David Hume on the Perception of Beauty

Found in Essays Moral, Political, Literary (LF ed.)
David Hume (1711-1776) was a moral philosopher, historian, and leading member of the Scottish Enlightenment. In an essay entitled, “Of the Standard of Taste,” included at the end of Part I of the Liberty Fund collection of his essays, Hume outlines his perception-and-contemplation-driven account of judgements concerning taste and beauty:
On the contrary, a thousand different sentiments, excited by the same object, are all right: Because no sentiment represents what is really in the object. It only marks a certain conformity or relation between the object and the organs or faculties of the mind; and if that conformity did not really exist, the sentiment could never possibly have being. Beauty is no quality in things themselves: It exists merely in the mind which contemplates them; and each mind perceives a different beauty. One person may even perceive deformity, where another is sensible of beauty; and every individual ought to acquiesce in his own sentiment, without pretending to regulate those of others. To seek the real beauty, or real deformity, is as fruitless an enquiry, as to pretend to ascertain the real sweet or real bitter. (FROM ESSAY XXIII: OF THE STANDARD OF TASTE) - David Hume
In this quote, Hume stresses that beauty is not a quality of objects in themselves; nor is it located in the “eye of the beholder.” No, beauty is a descriptive quality (or an aesthetic sense) that originates in the thinking mind of an observer, who judges and thereafter deems something to be “beautiful.” In other words, beauty is a subjective finding, because as Hume says in this very quote, “each mind perceives a different beauty.” Different individuals with different minds—shaped by different experiences and carrying different preconceptions—can, and often do make different evaluations of what is and what is not “beautiful.” In the most extreme cases, Hume says, what is “beautiful” to one person might appear “deformed” to another.

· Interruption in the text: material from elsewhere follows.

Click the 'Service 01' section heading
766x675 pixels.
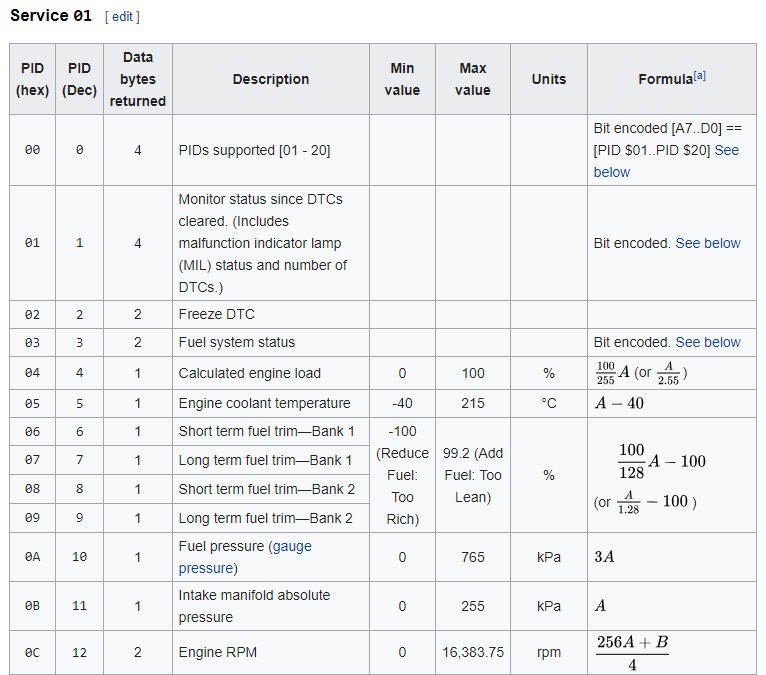click(51, 16)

For this reason, Hume counsels against trying to come up with objective guides for taste and for beauty. As he writes near the beginning of the essay, “We are apt to call barbarous whatever departs widely from our own taste and apprehension: But soon find the epithet of reproach retorted on us.” In a similar vein Hume suggests it would be “fruitless” to come up with a ‘gold standard’ (“the real beauty”) for either evaluative judgement. Rather Hume uses normative language (“ought”) to argue that everyone should “acquiesce” (from the Latin, “to rest”) in their own judgements of what is beautiful (or ugly) and in high (or poor) taste. If others do not share these judgements, Hume says, so be it. If in his view discovering true beauty or deformity is impossible even for a singular observer as an academic exercise, then it is no surprise that Hume would warn against attempts to impose alternative standards of taste and beauty-judgement on those with their own views in the real world. Under such circumstances an intellectual problem becomes a social and political one, particularly insofar as coercion is employed to try to standardize differing judgements of beauty and taste.